Thread: JOIN to a VIEW makes a real slow query

JOIN to a VIEW makes a real slow query

From
"Chuck D."
Date:
Hi folks,

I don't know if this is an SQL or PERFORMANCE list problem but I wanted to
check here first.  I've seen this discussed on the list before but I'm still
not sure of the solution.  Maybe my query is just structured wrong.

I recently visited an old project of mine that has a 'city', 'state,'
and 'country' tables.  The city data comes from multiple sources and totals
about 3 million rows.  I decided to split the city table up based on the
source (world_city, us_city).  This makes easier updating because the
assigned feature id's from the two sources overlap in some cases making it
impossible to update as a single merged table.

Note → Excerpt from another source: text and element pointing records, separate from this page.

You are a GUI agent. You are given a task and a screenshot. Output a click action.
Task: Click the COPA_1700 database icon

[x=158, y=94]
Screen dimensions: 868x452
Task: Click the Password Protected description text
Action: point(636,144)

However, I decided to create a view to behave like the old 'city' table.  The
view is just a simple:

SELECT [columns]
FROM world_city
UNION
SELECT [columns]
FROM us_city
;

Selecting from the view is very quick, but JOINing to the view is slow.  About
65 seconds to select a city.  It doesn't matter wether it is joined to one
table or 6 like it is in my user_detail query - it is still slow.  It has
indexes on the city_id, state_id, country_id of each table in the view too.
Everything has been 'VACUUM ANALYZE' ed.

When using explain analyze from the view I get this:

cmi=# explain analyze
cmi-# select user_id, username, city_name
cmi-# FROM   m_user AS mu
cmi-# left JOIN geo.city_vw AS ci ON (mu.city_id = ci.city_id)
cmi-# ;
                                                                    QUERY PLAN

--------------------------------------------------------------------------------------------------------------------------------------------------
 Nested Loop Left Join  (cost=650146.58..751018.45 rows=10618 width=55)
(actual time=53078.261..61269.190 rows=1 loops=1)
   Join Filter: ("outer".city_id = "inner"."?column1?")
   ->  Seq Scan on m_user mu  (cost=0.00..1.01 rows=1 width=27) (actual
time=0.010..0.022 rows=1 loops=1)
   ->  Unique  (cost=650146.58..703236.51 rows=2123597 width=62) (actual
time=49458.007..59635.140 rows=2122712 loops=1)
         ->  Sort  (cost=650146.58..655455.58 rows=2123597 width=62) (actual
time=49458.003..55405.965 rows=2122712 loops=1)
               Sort Key: city_id, state_id, country_id, cc1, rc, adm1, lat,
lon, city_name
               ->  Append  (cost=0.00..73741.94 rows=2123597 width=62) (actual
time=18.835..13706.395 rows=2122712 loops=1)
                     ->  Seq Scan on us_city  (cost=0.00..4873.09 rows=169409
width=62) (actual time=18.832..620.553 rows=169398 loops=1)
                     ->  Seq Scan on world_city  (cost=0.00..47632.88
rows=1954188 width=61) (actual time=23.513..11193.341 rows=1953314 loops=1)
 Total runtime: 61455.471 ms
(10 rows)

Time: 61512.377 ms

So, a sequence scan on the tables in the view, won't use the index.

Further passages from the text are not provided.